The cash method (or cash basis) is the more preferred of the two accounting methods. Income, sales, and revenues are not recorded until the cash is actually received. Expenses are also not recorded until the cash is paid out. This is a very simple method and it sticks by its name. This method gives you a more accurate depiction of how much cash you really have. On the down side, it can portray a distorted picture of long-term profitability. You can have a month where sales are slow but receive customer credits from the last three months. In this instance, although sales are low this month, the records show sales from the past three months all being recorded in the same month. A business must keep monthly totals of accounts to understand the books completely. As long as you understand the delay in recording income and expenses, small businesses can have great success using this method.
The accrual method (or accrual basis) records a transaction when the expense or sale is incurred rather than when the cash is paid-out or received. For service-based companies, you record the sale when the service is 100% completed. This goes for expenses, as well. This method is great for showing business income, expenses, and debts as they are incurred. The downside is that it may not give you an accurate picture of what your cash flow looks like. For instance, you can have thousands of dollars in sales but your bank account does not reflect this because your customers haven’t paid yet. It is important when using this method to constantly remind your customers of what they still owe and to keep a close eye on your bank accounts.

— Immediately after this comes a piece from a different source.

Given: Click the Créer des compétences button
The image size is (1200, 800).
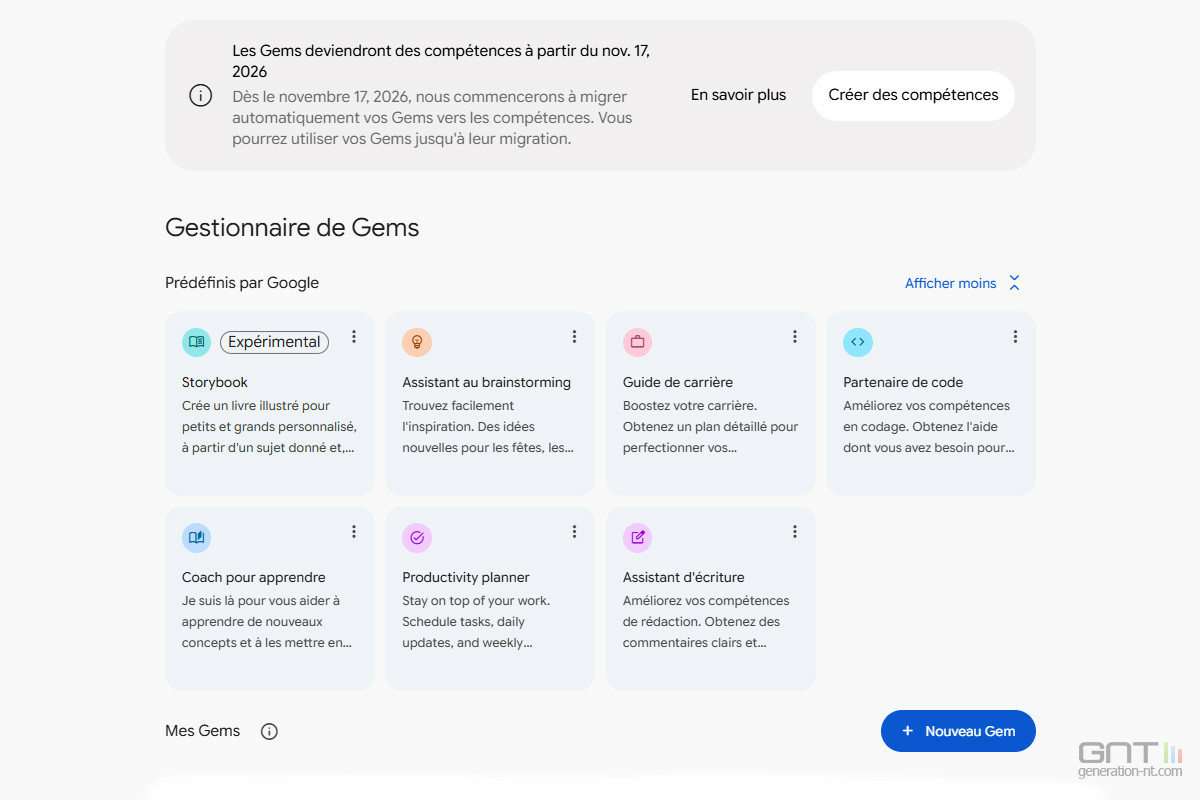Looking at the screenshot, I should coord(913,95).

When choosing the correct method for your business, there are a couple of things to keep in mind. The first is that if your business has sales over $5 million in sales you must use the accrual method. Next if your company sells products to the public and you have an inventory, you must use the accrual method when gross receipts exceed $1 million. As long as your businesses sales are under those two thresholds you are able to choose either of the methods. You can even switch from one method to the other, as long as you consult with your tax expert first. As far as tax deductions go, under the cash method you cannot claim deductions if they are incurred in 2012 but paid in 2013. Under the accrual method you can record those expenses when incurred and claim them in 2012.